Festivities were held in Ramallah throughout the day to celebrate the Palestine Liberation Organization’s bid at the United Nations to receive an upgrade to non-member observer state. It’s a bit ironic that the Palestinian Authority chose Ramallah for these official festivities—isn’t East Jerusalem supposed to be the Palestinian capital according to the two-state solution?

And President Mahmoud Abbas’ move is a two-state move, as some of my students angrily pointed out this week. One girl, who is the 18-year-old granddaughter of Palestinian refugees who fled the massacre in Deir Yassin, said that Abbas is giving up her right of return. Another young woman said Abbas and the PA need to go—as does Hamas. She likened both to dictators.

I also heard this sentiment throughout “Operation Pillar of Defense.” While many of my students were excited to see the Palestinian moqawama (resistance) holding its own as Israel pummeled the Gaza Strip, some also felt that there is a need for something entirely new. Not the PA, not Fateh, not Hamas. This flies in the face of mainstream media reports—written by people who have very limited contact with Palestinians—that “Operation Pillar of Defense” represented a tipping point during which Hamas garnered more support. Support for Hamas was already quite strong at the university I teach in; Fateh had a weak showing during local elections in October.

What I saw change during the Israeli assault on Gaza is that my students were energized—they wanted to do something for Palestine. It was no longer enough to keep Palestine in their hearts; the idea of “existence is resistance” was no longer enough either. But before they got anything off the ground, “Operation Pillar of Defense” was over and the feeling of urgency waned a bit. They’re used to the grind of occupation—the checkpoints, the restrictions on freedom of movement, that they can’t visit their grandparents villages. And then the UN bid was upon us all.

Many of my students support the UN bid. It feels like some sort of victory, even if it’s only on paper. Some feel it might bring some sort of change by raising international awareness of the Palestinians’ plight.

My Arabic teacher who lives in East Jerusalem but is a Palestinian citizen of the state—and who holds a doctorate in Islamic Studies—said that he supported the bid because, even though there is a one-state reality on the ground, Israel will never recognize one state. The UN bid would be a step towards independence, he said. When asked about refugees and lands inside of 1948, he shrugged, “I’ve given up… [A state based on] 1967 borders is all we can hope for.”

Although East Jerusalem would be the capital of that state, the Palestinian side of the city was quiet today. Life went on—suggesting that for those who don’t live in Area A, little will change. For those who do live in Area A, little is likely to change, also.

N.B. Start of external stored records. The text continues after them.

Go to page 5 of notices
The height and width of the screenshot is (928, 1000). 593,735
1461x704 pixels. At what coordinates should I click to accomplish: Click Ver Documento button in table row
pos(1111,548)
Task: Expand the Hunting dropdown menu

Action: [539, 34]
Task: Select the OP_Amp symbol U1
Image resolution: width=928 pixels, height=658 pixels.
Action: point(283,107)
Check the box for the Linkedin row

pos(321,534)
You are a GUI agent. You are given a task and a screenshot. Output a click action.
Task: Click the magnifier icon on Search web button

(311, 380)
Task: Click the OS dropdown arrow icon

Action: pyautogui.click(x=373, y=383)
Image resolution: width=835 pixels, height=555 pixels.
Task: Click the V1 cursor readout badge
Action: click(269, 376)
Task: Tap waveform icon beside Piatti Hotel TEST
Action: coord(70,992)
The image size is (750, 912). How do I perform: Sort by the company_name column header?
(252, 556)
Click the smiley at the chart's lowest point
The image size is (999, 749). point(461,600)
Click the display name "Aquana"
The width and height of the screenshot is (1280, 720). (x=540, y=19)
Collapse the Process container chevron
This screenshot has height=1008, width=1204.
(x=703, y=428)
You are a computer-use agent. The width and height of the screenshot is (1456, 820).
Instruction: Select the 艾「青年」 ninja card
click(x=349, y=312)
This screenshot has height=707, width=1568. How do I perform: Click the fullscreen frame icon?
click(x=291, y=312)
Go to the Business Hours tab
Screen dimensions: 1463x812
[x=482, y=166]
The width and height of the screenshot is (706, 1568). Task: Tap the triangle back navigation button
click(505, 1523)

But, the bid could bring more attention to Palestine. It might make people around the world scratch their heads and ask themselves, “Wait, what is a foreign army, the Israeli army, doing in a sovereign state? Why are they transferring their civilian population to a neighboring country?”

The international community needs to wake up and, if the UN bid helps facilitate an awakening, that’s a good thing. But I’m worried about the implications of the move and, as I believe that one state is the only just solution to the conflict, I’m not sure where I stand on the bid. I’m concerned that it might preclude my students from going home.

But part of me senses that UN recognition won’t stop the next generation from reaching their ancestors’ lands. The young woman whose grandparents came from Deir Yassin is quiet, shy, and a good student. I was shocked when she told me, casually, that she once snuck into Israel without a permit and spent a day in Jerusalem. She is nothing if not determined and a piece of paper, or lack of one, won’t stop her.

As for the childish, impudent Israeli reaction to the UN bid, it just proves that this government–like those before it–will not tolerate the national aspirations of the Palestinian people. 65 years ago to the day, Israel was created by a UN vote. The Arabs did not agree to the move. There were no negotiations. It was unilateral. Ironically, by rejecting the PA’s attempt to do exactly what was done to establish Israel, Israel is now delegitimizing its very foundation.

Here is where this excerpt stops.